Depuis Le Silence des agneaux et Seven, le personnage du serial killer est devenu une sorte de cliché littéraire et cinématographique auquel on ne peut guère échapper aujourd’hui, comme si le lecteur était devenu lui-même une proie facile, faisant les délices des auteurs de best-sellers. Dans ce domaine, le pire côtoie le meilleur, et il faut avoir parfois les yeux bien accrochés pour parvenir à bout de certains pavés où, sous couvert d’enquête, on flatte chez l’individu le goût du gore et du voyeurisme, qui sont tout le contraire d’un ancrage symbolique dans la réalité.

L’aliéniste de Caleb Carr, fort heureusement, vient déroger à cette règle. L’action se déroule en 1896 à New York et on sent que son auteur s’inscrit davantage dans la lignée d’Edgar Poe et de Conan Doyle que dans celle des fabricants de best-sellers en série. La ville est en soi un personnage à elle toute seule, avec sa corruption gangrenant ses édiles et ses bas-fonds où prolifèrent les bouges et la misère. Du reste, un rapprochement avec Victor Hugo s’impose, tant l’évocation de cette misère prend à la gorge ; et on peut se demander si, d’une façon indirecte, Caleb Carr – à travers un travail de documentation extraordinaire – ne nous parle pas de l’Amérique d’aujourd’hui, si semblable à l’ancienne, avec ses blancs plein de morgue et ses immigrés jetés sur le pavé comme de vieux chiffons. Surtout, et on s’en apercevra en avançant dans l’intrigue, il donne un éclairage assez dérangeant sur la conduite de l’armée à l’égard des tribus indiennes. Mais n’ébruitons pas tout…

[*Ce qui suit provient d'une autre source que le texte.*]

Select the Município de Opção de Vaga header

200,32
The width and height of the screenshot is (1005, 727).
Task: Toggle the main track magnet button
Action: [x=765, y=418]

L’aliéniste s’appelle Laszlo Kreizler ; c’est un psychiatre génial et qui a de la compassion pour ses malades, surtout quand ils ont envoyé leur prochain ad patres. Un crime horrible, commis sur adolescent prostitué, va le mettre sur la voie d’un serial killer qui a la sale manie d’énucléer ses victimes. Il sera aidé dans son enquête par un chroniqueur criminel, John Moore, et le préfet de New York, un certain Théodore Roosevelt. Ce qu’ils vont découvrir sur la personnalité du tueur semble condenser un certain nombre de névroses propres à l’Amérique, à commencer par son puritanisme marqué, qui n’est jamais que l’expression détournée d’une violence sous-jacente. Mais toute vérité n’est pas bonne à dire. Les crimes touchant principalement de jeunes immigrés, les édiles vont tout faire pour étouffer l’affaire, craignant des émeutes, craignant surtout de voir leur belle façade de respectabilité réduite à néant par un des leurs, enfant de la Bible et de la guerre de Sécession…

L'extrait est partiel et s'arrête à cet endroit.